1.5 Project Outline This dissertation is mainly divided into six chapters. The former sections provided an introduction of the project, research question or statement of the problem, research aims and objectives, the significance of this study and methodology that has been adopted. This can be named as Chapter – 1. The rest of the research is structured into the following chapters: Chapter – 2: Background and related researches or literature review. This chapter provides an introduction to distributed systems, background and basics of distributed systems that involves definition, characteristics and advantages & disadvantages of open distributed systems. It also describes three types of distributed systems: distributed computing systems, distributed information systems and distributed pervasive systems. Finally it briefly discusses Middleware as a sample of distributed systems technology. Chapter – 3: An overview of distributed programming languages. This chapter explores the history of distributed programming languages, classification and techniques of distributed programming. It also discusses some language comparison criteria in relation to distributed systems. Chapter – 4: Samples of distributed programming languages (C++, Java and C#). In this chapter, C++, Java and C# have been taken as a three different samples of distributed programming languages. It explores historical perspective, features, and characteristics of each language as well as their role in developing distributed applications. Chapter – 5: Comparison and findings. This chapter compares C++, Java and C# against ten specified criteria founded form previous chapters. It also presents the outcomes of the comparison process and recommends a language that can be selected for a software project or distributed systems. Chapter – 6: Conclusions, recommendations and future study. This chapter summarises the whole work that has been described in this research and identifies the weak points or limitations of this study. It also proposed some possible solutions and recommendations to improve the current study that can be applied for future studies in this area.

5

Chapter – 2

Background and Related researches

6

2. Background and Related Researches 2.1 Introduction to distributed systems Since the birth of the first computing machines, computing has passed through many transformations and developments. The need of performing complex data calculations and processing quickly is lead to motivation of the advent of computers. The initial solutions are based on a model that is known as centralized systems, in which all incoming requests has been processed by a single computer with one or multiple Central Processing Units (CPUs). However, this model has become less attractive because of the separate nature of the divisions, cost and reliability issues. An alternative model has been proposed to address these issues related to the centralized systems model that is called distributed systems. In distributed systems instead of a single powerful computer multiple computers are used and linked together to communicate with each other through a shared network. Distributed, independent and heterogeneous nature of these computers underlies the importance of having software for distributed systems to provide a common view of the systems. (Tari & Bukhres 2001).
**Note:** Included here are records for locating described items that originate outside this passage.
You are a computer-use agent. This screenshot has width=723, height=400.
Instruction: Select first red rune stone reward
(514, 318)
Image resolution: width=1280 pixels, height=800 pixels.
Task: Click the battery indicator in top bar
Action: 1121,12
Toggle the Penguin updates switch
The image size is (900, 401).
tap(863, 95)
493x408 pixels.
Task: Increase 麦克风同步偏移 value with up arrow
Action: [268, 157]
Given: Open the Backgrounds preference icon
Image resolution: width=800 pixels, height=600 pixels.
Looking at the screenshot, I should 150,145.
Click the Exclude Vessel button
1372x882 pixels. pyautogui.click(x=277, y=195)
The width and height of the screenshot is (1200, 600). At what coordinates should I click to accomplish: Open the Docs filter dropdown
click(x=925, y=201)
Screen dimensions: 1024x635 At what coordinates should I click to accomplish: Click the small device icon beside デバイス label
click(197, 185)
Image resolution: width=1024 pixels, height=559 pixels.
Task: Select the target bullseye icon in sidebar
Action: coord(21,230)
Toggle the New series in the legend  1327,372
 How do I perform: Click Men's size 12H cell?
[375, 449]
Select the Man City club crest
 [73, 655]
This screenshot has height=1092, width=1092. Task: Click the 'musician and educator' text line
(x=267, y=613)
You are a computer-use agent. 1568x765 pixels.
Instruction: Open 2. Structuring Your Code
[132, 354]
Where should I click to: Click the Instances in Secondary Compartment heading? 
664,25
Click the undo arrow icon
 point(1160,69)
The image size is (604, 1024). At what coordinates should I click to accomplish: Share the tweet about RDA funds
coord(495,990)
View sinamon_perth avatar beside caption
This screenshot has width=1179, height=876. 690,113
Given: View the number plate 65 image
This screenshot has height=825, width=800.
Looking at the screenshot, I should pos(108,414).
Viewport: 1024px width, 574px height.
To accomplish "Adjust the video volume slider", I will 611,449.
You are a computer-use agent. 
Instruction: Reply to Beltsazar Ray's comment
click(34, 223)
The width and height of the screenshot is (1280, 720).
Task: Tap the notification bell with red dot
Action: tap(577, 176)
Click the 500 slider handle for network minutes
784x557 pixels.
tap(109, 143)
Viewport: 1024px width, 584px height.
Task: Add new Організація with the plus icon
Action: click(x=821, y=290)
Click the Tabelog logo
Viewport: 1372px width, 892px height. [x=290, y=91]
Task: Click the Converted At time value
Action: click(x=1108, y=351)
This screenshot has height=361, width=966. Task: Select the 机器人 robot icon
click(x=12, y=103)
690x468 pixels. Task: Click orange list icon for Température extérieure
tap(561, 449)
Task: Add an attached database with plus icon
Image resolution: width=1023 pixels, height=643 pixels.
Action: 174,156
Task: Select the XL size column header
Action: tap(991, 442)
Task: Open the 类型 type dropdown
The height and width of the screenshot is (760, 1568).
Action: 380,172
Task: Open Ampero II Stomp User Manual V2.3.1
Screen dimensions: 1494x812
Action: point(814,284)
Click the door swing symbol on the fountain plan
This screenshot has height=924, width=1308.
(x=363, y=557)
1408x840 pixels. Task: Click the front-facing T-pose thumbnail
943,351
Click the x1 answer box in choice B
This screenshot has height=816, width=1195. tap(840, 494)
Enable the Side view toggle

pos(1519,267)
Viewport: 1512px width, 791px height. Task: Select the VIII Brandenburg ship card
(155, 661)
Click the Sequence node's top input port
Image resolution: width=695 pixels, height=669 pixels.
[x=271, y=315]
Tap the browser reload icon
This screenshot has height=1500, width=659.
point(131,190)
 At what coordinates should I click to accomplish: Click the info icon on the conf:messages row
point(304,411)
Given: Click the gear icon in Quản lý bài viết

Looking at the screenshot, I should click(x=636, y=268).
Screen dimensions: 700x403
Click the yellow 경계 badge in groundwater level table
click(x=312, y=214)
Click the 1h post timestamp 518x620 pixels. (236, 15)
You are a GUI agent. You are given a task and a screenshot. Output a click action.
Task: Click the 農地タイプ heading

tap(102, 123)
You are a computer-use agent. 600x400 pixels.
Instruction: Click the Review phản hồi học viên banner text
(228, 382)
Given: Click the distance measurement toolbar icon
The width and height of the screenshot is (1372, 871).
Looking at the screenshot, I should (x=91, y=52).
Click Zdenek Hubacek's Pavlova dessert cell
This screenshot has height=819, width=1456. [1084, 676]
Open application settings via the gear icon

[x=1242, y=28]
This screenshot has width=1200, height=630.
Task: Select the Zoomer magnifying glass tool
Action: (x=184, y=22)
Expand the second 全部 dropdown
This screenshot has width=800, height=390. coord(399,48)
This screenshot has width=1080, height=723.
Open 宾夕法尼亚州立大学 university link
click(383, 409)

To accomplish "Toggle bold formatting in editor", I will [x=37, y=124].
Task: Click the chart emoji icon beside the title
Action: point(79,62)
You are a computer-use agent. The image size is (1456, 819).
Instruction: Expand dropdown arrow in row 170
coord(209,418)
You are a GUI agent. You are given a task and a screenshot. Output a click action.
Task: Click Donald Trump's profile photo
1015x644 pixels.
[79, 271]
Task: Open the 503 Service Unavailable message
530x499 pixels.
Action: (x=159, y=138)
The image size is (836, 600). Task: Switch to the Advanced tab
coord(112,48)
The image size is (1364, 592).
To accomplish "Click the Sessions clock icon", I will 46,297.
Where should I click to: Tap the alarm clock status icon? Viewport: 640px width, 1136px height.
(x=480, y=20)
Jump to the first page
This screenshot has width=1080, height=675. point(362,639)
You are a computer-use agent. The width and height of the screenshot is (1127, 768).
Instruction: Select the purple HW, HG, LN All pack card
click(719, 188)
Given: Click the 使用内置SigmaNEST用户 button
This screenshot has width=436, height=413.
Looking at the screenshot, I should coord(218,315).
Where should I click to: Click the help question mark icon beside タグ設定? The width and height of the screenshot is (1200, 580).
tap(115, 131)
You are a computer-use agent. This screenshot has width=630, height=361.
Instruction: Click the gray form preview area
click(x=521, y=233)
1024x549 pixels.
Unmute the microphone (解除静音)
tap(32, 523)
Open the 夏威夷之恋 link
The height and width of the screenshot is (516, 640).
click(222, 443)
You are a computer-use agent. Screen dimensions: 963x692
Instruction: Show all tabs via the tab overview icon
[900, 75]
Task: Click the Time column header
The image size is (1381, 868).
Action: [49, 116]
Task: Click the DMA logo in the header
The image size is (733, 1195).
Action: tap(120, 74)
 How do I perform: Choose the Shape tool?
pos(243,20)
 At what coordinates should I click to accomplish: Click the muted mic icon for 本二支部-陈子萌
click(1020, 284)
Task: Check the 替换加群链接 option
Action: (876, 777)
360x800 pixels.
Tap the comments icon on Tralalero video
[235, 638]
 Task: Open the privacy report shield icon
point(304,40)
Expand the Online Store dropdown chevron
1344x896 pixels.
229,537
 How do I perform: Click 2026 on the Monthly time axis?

2.2 Background The 1990s is the decade of distributing systems. At that time the user could not make a distinction between the local and remote operations in the distributed systems. A command was used to run the programs. Programs did not necessarily execute on the workstation. Only one file system was used and shared by all users, processors have been allocated dynamically whereas the resource is required the most (Mullender 1989). Later, distributed systems have become more common and can be found everywhere. They are becoming a large scale and complex systems, which is quite difficult to develop. Various programming languages and platforms have been proposed to simplify the programming and construction of distributed systems (Hutchinson 1987). A distributed system is a system with many processing elements and storage devices that can be connected together via a common network. Potentially, this causes distributed applications become more powerful. Likewise, two important properties give a distributed system the potential to be more reliable. First, in distributed systems every function replicates several times. If one processor fails, another one can take over the work because many processors

7

can be used. The information cannot be destroyed if any disk crashed because the files can be saved on several disks. Second, in distributed systems many works can be done in the same amount of time because many computations can be carried out in parallel. These two properties that are known as fault tolerance and parallelism makes a distributed system to be more powerful than traditional operating systems. (Mullender 1989).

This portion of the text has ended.